- **WHAT YOU NEED TO DO**
Count the lines below that contain the string "item". Reply with the number alone.

- **RECORDS TO PROCESS**
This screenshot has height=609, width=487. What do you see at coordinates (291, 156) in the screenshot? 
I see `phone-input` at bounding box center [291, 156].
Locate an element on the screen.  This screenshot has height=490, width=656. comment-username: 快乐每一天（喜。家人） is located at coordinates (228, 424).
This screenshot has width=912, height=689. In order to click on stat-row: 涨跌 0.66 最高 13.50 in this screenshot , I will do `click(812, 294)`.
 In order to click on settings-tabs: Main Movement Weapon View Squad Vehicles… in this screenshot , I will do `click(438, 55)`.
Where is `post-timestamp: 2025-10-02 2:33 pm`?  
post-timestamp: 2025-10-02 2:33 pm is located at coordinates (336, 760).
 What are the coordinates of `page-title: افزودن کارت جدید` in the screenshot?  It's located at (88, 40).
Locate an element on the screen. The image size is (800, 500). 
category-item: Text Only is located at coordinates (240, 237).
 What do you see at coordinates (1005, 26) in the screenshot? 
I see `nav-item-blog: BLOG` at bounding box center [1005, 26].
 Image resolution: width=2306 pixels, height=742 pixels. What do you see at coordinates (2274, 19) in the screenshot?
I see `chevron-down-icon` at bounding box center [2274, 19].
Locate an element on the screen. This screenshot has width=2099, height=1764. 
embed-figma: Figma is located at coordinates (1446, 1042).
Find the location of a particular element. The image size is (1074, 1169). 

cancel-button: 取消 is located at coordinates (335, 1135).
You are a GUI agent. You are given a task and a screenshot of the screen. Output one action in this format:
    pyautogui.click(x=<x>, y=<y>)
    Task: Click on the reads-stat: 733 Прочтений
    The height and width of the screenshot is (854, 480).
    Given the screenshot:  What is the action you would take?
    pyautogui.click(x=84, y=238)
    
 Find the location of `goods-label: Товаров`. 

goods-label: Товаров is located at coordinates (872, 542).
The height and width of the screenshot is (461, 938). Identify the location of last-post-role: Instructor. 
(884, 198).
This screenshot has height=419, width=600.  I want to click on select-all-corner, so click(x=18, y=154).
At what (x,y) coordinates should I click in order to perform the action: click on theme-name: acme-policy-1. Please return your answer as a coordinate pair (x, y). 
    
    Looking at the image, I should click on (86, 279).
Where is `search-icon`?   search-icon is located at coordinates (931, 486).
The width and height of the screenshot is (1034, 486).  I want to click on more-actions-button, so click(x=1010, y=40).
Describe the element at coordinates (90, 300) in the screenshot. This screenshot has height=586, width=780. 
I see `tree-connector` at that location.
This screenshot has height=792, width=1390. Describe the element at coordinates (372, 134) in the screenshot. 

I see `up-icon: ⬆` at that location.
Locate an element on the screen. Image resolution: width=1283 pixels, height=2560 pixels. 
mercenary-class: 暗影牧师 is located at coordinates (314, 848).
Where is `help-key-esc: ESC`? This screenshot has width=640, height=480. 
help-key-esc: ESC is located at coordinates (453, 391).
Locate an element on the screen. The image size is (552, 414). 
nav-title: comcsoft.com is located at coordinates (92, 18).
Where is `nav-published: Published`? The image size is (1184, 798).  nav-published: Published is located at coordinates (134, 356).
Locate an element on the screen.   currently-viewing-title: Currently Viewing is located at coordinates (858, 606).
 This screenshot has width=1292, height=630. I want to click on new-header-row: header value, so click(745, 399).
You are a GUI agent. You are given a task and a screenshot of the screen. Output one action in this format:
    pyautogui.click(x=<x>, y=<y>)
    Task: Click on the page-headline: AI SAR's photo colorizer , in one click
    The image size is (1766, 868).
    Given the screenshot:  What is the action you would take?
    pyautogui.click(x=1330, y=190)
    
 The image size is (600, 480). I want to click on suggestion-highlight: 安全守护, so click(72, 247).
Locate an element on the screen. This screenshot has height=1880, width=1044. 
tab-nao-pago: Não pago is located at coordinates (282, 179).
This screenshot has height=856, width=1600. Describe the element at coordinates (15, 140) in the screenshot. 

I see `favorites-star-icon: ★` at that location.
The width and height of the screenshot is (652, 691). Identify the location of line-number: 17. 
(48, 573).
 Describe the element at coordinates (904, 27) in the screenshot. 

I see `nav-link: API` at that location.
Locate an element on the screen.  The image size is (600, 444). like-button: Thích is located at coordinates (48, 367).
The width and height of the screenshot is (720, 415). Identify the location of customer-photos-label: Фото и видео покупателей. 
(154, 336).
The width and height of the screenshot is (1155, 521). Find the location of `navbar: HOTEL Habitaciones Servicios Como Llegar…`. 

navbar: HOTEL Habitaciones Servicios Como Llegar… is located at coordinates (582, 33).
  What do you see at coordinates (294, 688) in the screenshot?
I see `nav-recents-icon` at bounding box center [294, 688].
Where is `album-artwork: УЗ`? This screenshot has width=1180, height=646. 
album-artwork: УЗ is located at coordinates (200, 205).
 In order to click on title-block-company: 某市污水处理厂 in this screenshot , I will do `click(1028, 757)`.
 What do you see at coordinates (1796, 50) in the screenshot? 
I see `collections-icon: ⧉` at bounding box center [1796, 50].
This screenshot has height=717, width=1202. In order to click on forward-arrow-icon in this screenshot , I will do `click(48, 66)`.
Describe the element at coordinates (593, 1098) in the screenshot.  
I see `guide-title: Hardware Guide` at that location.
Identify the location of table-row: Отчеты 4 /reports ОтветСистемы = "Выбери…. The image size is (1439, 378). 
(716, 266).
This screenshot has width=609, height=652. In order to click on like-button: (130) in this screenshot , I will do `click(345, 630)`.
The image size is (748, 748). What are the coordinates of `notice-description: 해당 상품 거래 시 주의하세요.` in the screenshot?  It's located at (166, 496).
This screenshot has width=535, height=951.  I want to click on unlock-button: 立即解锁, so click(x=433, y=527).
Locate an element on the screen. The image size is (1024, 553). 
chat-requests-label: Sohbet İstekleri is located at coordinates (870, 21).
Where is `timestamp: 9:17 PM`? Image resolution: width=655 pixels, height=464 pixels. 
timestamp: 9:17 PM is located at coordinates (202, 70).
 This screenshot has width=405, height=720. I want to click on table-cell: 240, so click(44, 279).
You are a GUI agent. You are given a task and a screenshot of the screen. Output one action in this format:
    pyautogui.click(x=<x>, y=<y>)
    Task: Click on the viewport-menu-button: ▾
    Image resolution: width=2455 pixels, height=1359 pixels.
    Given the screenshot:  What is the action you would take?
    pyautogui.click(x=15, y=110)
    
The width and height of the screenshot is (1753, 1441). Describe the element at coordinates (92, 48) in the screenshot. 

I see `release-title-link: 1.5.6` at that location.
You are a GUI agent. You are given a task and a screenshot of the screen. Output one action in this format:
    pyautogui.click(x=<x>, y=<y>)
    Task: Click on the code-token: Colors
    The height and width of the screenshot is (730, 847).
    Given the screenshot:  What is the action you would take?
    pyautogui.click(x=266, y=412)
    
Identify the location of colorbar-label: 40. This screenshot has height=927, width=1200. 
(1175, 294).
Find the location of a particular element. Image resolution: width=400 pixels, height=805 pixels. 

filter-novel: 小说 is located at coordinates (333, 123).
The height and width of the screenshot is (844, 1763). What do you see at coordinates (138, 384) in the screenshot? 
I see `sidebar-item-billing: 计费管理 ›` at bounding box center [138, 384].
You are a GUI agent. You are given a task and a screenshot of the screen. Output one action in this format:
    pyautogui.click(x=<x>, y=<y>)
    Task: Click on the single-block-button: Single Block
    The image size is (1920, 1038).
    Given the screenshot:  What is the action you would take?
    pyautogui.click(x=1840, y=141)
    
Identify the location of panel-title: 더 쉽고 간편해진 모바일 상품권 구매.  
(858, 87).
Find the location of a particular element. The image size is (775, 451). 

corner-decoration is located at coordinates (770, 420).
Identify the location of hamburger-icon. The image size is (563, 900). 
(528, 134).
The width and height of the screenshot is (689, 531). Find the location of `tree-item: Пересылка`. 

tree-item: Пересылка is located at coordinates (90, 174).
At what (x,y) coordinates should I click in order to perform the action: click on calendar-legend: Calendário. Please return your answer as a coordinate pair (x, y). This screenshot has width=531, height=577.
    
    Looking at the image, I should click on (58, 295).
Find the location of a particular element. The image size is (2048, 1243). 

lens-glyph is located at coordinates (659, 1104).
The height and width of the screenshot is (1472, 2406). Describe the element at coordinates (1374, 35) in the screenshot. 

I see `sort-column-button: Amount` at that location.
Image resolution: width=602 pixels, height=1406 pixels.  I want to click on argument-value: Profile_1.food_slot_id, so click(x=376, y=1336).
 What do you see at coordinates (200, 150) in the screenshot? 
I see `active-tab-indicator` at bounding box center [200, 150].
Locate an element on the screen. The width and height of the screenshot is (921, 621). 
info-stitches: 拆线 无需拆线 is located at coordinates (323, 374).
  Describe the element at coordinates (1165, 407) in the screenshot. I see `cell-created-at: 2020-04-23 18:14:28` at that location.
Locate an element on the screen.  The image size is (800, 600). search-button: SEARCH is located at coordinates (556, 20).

- **THE ANSWER**
5